Passage:

+---+

Thursday, April 15, 2004

Buddhism/Zen Thursday:
Reckoning with Sex Scandals

We'll start by noting that maleness is pancultural because dicks and sex drives are pancultural. We'll also note that human beings are, for the most part, social creatures. Further, they're mammals-- primates that tend to organize themselves according to dominance hierarchies. Human self-consciousness is acute enough that we can observe this as it's happening, comment on it, and even gain a historical perspective on it.

The question of sex and power dynamics is a tricky one. To submit oneself to another person's authority, as a student or child or organizational subordinate, is to make oneself vulnerable. The vulnerability, which is a function of open-mindedness, is a necessary prerequisite for learning and continued progress. There are risks implicit in this choice, but the amount of risk is affected by any number of variables that are hard to quantify-- variables like trust level, for instance.

In the case of Buddhist monasteries or Buddhist/Zen "centers" (which aren't monastic but can and often do house monks), authority and trust go together. A student places her trust in the teacher; the teacher also places a good deal of trust in the student. As Andi pointed out to me, responsibility is mutual (something Mark Salzman also touches on in his fantastic Iron and Silk. Salzman is writing about the wushu student's awesome responsibility to his sifu, but the basic themes are there).

Because Buddhism has evolved for so long in Asian cultures, and is still, therefore, largely an Asian cultural phenomenon, there are authoritarian presumptions implicit in monastic and "center" life that affect such matters as dharma transmission. East Asian Buddhism integrates a lot of Confucianism into its practice; while Buddhist empiricism fosters an ethos of "examine/discover it for yourself," there is a parallel ethos of "trust me; I've been further along the road than you." Buddhism in America might be democratizing (a trend that's likely to continue), but it is by no means non-hierarchical in worldview and practice.

+---+

Material provided:
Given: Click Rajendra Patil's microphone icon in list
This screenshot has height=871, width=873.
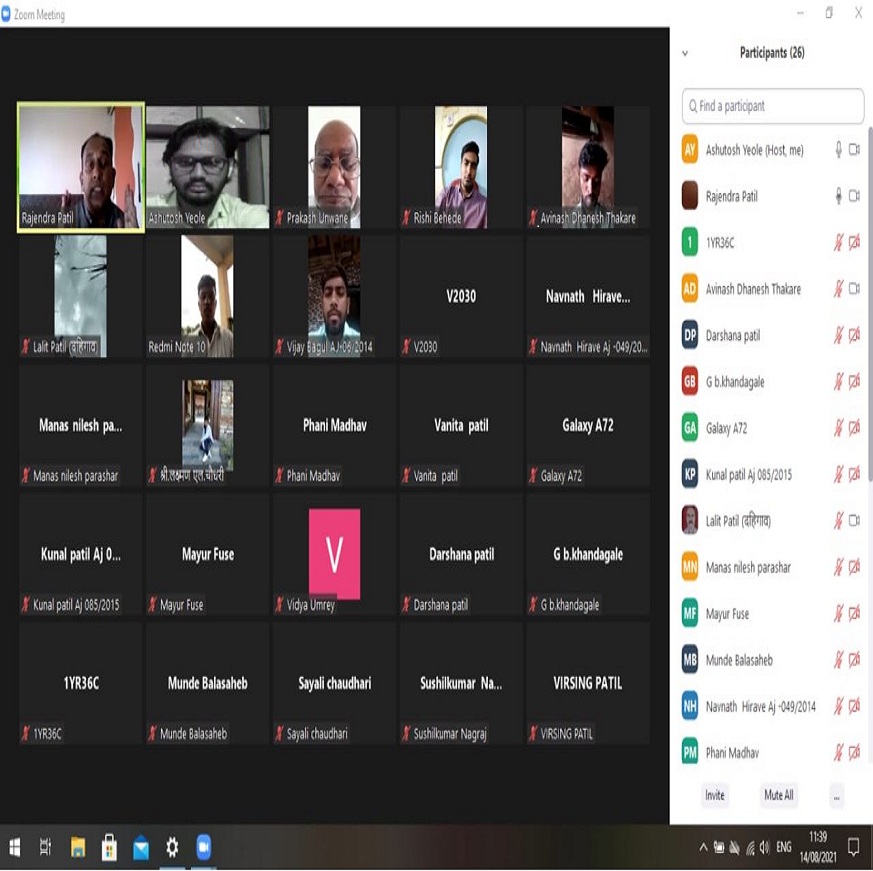Looking at the screenshot, I should click(839, 196).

+---+

Your goal: Continue the essay on sex scandals in Buddhist and Zen communities, starting after its final sentence.

Response to the task:
Dicks, sex drives, and dominance hierarchies can be a volatile mix, though they don't have to be. There is no reason to assume that all men are merely animals and therefore potential rapists, for example: this is far too reductionist a view of male nature. But at the same time, it's a given that most rapes are male-initiated. It's also a given that most sex scandals involve a male in authority, whether the sex is consensual or not. The authority issue isn't unique to Buddhism, or even to religion. Classic 1980s-era Steven Spielberg on the subject:

MARIAN: I was young! I was in love! It was wrong and you knew it!
INDIANA: You knew what you were doin'.

Dr. Jones, you'll recall, was banging the starry-eyed, college-aged daughter of a colleague, Abner Ravenwood. Somehow this experience led Marian Ravenwood-- the daughter in question-- to become a hard-drinking barkeep in the Himalayas (we won't think too hard about how one thing could lead to another that way). This wasn't a "sex scandal," per se, since no one really seemed scandalized, but Spielberg is showing us an extra-monastic example of the same sex/power problem. There are always issues when one party in a sexual relationship has some sort of authority over the other. For Buddhists, this brings up questions of the use and misuse of one's sexual energies. Here's an abstract of a chapter written by Robert Aitken roshi (an American Zen master) called "The Third Grave Precept: Not Misusing Sex," found in a book titled The Mind of Clover: Essays in Buddhist Ethics:

Aitken and his wife, Anne, established a Zen organization, Diamond Sangha, in Hawaii in 1959. In 1974, he was given the title of roshi by his teacher, Yamada Koun Roshi. One in a series of brief essays that examine the Ten Grave Precepts of Zen Buddhism in order to clarify them for Western students. Regarding the precept related to sex, states that because “the sexual drive is part of the of the human path of self-realization,” like other drives and emotions, it should not be avoided or rejected. As a human element, it can be “integrated into our daily-life practice and our zazen practice.” Pages 44-45 express his concern “about the grave upsets in American Zen Buddhist centers recently that have followed upon affairs of teachers with their students. These cases seem to reflect a misuse, not just of sex, but more generally of the teacher’s role in the sangha.” Calls for teachers to be responsible for their power. Acknowledges the archetypal place that the role of teacher occupies in the psyche of students: “When the teacher, in the role of teacher, confronts a student sexually, the archetype is violated, and the student is deeply confused and disturbed.” If students had been seductive with their teachers, it “simply reflects the fact that they were not yet mature in their practice, and that they were carried away by their investment. The teacher is one who can acknowledge sexual attraction in a dokusan situation, and draws the line at that moment.” Calls for students to avoid blind allegiance, affirming that in Buddhism each person is responsible.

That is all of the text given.